If the application is then extended to understand additional proposed environment variables, it can receive not just the authentication and authorization result but also additional information about the user, for example email address or full name, typically needed by application to provide the full functionality and good user experience. With group membership information available to the application, the application can base its application-specific roles/access rights/authorization for the user based on the external user information, again without having to add support for all of them in the application or framework code directly.

There is an example setup accompanying this page which demonstrates the concepts described below on a trivial CGI application.

We do not expect applications to drop their existing functionality that served them well, this is merely an additional possibility.

The use of sssd#

The System Security Services Daemon (sssd) is present as a standard part of the latest Red Hat Enterprise Linux, Fedora, and related distributions. It provides access to identity and authentication services and is primarily aimed at the operating system level. In this document, we will explore ways to use it for authentication and identity access of web applications, while preserving the distinction of the operating system and web application deployed on it.

We will assume that the system on which the web application is deployed is IPA-enrolled. Using the command

ipa-client-install

the local configuration of a couple of subsystems including sssd can be set up to point to a FreeIPA server. It also creates a host record on the server, making it possible to add services and get their Kerberos keytab.

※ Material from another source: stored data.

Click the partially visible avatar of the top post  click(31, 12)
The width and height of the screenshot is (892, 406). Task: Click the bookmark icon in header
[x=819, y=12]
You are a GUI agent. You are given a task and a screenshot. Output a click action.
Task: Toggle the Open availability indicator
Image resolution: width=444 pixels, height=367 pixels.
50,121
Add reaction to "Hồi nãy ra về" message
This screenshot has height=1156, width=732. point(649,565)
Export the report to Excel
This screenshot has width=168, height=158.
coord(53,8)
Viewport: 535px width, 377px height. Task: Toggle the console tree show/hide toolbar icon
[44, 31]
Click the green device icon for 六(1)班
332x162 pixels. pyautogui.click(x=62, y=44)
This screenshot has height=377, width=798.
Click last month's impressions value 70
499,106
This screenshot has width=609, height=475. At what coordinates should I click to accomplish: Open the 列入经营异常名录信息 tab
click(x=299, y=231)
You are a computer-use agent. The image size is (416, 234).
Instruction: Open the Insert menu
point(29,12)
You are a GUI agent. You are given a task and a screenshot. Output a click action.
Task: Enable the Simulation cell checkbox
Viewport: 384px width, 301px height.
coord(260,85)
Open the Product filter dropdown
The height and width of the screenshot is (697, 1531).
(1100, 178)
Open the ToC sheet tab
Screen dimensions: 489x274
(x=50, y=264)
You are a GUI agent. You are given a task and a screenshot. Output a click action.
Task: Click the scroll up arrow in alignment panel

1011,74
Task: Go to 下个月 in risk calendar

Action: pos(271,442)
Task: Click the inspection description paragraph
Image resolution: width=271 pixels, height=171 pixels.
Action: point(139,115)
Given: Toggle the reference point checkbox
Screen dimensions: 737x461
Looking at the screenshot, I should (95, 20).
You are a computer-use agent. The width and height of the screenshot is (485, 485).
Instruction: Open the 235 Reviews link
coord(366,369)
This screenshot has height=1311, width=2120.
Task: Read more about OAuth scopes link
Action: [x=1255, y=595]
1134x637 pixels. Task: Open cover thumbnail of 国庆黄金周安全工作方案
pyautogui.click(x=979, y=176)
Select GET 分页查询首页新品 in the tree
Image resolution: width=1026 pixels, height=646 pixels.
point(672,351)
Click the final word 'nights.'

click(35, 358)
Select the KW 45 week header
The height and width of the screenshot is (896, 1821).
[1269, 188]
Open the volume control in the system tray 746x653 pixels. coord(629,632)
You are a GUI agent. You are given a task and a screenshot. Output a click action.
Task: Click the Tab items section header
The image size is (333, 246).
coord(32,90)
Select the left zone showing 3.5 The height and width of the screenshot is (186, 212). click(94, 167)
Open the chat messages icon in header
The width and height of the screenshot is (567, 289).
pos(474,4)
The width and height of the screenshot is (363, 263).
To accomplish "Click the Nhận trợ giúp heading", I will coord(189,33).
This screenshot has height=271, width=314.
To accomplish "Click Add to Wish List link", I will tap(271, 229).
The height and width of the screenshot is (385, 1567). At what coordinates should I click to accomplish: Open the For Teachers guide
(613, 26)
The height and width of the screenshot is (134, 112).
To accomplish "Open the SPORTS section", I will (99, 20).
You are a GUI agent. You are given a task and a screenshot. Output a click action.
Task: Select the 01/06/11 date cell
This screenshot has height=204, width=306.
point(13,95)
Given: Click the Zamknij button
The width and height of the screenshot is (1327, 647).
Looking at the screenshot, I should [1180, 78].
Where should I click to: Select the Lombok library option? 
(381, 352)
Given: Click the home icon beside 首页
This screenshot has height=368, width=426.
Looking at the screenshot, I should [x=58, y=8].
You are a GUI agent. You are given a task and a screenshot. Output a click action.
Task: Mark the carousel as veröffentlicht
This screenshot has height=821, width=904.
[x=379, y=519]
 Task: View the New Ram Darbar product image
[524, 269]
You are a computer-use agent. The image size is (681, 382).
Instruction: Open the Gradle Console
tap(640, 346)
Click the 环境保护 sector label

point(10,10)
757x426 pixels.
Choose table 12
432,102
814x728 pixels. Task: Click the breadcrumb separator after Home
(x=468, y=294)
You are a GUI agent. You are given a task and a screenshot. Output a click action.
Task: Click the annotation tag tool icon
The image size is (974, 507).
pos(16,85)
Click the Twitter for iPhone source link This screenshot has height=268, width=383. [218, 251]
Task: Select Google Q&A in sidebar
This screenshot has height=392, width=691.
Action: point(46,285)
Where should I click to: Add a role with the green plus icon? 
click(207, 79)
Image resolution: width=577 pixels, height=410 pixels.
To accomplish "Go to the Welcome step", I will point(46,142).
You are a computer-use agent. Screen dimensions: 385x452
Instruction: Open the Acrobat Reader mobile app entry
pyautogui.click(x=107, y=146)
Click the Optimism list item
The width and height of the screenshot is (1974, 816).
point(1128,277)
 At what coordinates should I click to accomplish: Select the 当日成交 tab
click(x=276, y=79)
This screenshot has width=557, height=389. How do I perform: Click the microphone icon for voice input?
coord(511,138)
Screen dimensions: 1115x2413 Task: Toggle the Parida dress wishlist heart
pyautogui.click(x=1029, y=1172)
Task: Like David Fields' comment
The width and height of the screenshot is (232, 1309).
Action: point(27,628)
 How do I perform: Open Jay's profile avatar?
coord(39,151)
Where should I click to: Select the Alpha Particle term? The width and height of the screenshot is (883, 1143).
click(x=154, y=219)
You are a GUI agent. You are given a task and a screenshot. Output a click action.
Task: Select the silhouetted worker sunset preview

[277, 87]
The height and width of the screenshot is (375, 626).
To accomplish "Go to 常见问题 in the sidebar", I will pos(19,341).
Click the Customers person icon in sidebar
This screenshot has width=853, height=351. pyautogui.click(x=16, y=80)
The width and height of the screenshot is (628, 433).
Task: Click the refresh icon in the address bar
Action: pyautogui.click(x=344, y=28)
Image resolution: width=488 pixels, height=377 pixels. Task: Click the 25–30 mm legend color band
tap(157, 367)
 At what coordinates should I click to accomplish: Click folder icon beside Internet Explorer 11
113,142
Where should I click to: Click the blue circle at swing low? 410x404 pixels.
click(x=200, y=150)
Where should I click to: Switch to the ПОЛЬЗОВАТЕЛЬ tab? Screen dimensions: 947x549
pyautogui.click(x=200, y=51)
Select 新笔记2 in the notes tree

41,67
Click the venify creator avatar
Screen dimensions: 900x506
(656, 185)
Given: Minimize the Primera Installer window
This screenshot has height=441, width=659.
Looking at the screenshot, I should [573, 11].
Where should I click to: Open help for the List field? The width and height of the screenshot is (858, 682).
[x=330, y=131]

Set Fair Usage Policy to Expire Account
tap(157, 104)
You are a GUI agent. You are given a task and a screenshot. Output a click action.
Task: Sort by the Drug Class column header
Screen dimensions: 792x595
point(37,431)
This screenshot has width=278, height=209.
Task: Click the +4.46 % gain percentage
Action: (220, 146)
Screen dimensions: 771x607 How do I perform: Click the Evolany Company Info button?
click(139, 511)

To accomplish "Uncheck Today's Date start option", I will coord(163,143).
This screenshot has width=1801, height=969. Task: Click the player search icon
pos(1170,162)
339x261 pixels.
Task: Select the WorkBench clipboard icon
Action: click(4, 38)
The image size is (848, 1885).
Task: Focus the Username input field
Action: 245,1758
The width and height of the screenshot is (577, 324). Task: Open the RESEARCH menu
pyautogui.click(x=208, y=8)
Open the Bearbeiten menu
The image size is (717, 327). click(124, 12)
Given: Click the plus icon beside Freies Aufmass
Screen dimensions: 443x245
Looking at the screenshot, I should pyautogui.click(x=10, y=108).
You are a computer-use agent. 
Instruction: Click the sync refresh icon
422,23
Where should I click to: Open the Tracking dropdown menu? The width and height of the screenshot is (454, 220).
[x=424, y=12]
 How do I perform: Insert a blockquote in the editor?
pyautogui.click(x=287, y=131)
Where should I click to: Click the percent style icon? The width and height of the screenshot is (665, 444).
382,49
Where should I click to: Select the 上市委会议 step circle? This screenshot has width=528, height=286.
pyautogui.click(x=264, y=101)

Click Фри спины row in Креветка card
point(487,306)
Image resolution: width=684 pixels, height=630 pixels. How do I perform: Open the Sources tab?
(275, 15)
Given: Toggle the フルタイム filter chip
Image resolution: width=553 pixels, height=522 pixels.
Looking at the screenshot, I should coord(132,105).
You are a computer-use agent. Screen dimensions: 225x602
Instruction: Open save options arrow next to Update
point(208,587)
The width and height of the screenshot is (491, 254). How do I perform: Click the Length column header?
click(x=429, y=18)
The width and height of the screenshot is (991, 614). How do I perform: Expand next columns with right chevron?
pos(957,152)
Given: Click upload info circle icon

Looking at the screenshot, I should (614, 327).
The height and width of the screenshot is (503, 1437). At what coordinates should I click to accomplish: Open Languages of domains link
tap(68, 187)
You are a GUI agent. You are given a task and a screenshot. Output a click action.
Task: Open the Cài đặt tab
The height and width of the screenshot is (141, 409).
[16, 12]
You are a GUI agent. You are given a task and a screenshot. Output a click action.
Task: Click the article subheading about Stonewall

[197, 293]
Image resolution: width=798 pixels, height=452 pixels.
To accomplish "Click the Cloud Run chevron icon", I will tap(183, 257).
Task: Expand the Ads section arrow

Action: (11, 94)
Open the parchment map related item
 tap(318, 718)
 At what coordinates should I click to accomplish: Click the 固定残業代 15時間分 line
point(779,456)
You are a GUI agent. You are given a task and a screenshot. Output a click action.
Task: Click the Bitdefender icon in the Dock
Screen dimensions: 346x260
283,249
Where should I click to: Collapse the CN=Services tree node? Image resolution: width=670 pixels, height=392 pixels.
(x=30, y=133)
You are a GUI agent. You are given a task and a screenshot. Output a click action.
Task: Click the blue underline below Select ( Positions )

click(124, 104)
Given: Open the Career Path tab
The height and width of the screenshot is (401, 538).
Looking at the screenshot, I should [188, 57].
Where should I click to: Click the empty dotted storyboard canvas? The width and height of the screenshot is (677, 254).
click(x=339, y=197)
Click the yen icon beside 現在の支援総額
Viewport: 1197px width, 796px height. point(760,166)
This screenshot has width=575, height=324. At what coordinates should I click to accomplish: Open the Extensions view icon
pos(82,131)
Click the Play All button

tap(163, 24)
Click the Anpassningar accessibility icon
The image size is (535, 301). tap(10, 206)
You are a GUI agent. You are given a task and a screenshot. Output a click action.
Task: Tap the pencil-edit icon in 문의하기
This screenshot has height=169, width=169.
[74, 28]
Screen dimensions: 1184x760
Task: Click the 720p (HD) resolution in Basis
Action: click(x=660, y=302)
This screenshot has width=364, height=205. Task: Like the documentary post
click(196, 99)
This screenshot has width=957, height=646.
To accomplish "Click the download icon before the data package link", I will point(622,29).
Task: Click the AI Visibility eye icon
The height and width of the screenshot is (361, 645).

Services are important because they make it possible to have fine-grained control over a user’s access to the system. We might want to give a network administrator ssh access to the machine, but not access to the accounting system running on it. We might want to allow employees in the finance department to be able to access the accounting web application, but not ssh access to the underlying host.

Kerberos#

All contemporary web browsers support SPNEGO and Kerberos. When accessing http://server.example.com/ or https://server.example.com/, the server can propose Negotiate authentication method. If the user currently has ticket granted ticket (obtained for example via kinit command), the brower will obtain Kerberos tickets for principal HTTP/server.example.com@EXAMPLE.COM (as opposed to ssh which uses host/server.example.com@EXAMPLE.COM) and use related GSSAPI data to authenticate to the server.

To enable this method on typical Apache installation, mod_auth_gssapi or mod_auth_kerb module needs to be installed and configured.

Application change: REMOTE_USER#

The application then needs to be able to retrieve the result of the authentication, the login (principal) of the authenticated user. The standard mechanism for CGI deployments is via REMOTE_USER environment variable, and almost every web framework has a way to get this value from the web server, either via environment variable, attribute, or dedicated method call. (It’s the same value and mechanism used for the HTTP Basic Authentication.)

The application not only needs to retrieve the value but its processing flow needs to be modified to trust this value. Note that this variable will not be set unless the admin deploying and setting up the application configured the underlying Apache correctly. For application developers it might be a step from having complete control over the internal user database to more uncertainty, having to trust that the external value is correct.

Furthermore, many applications will need to have record for any authenticated user in its internal database, even for the externally (Kerberos) authenticated ones, for foreign keys to work. That is fine – the first time the application sees REMOTE_USER set to value it does not have in the database, it can create the user record in its internal database on the fly. That way, even if it uses object-relational mapping, the application will still work. (See below if the application requires that the user record has certain attributes besides login NOT NULL.)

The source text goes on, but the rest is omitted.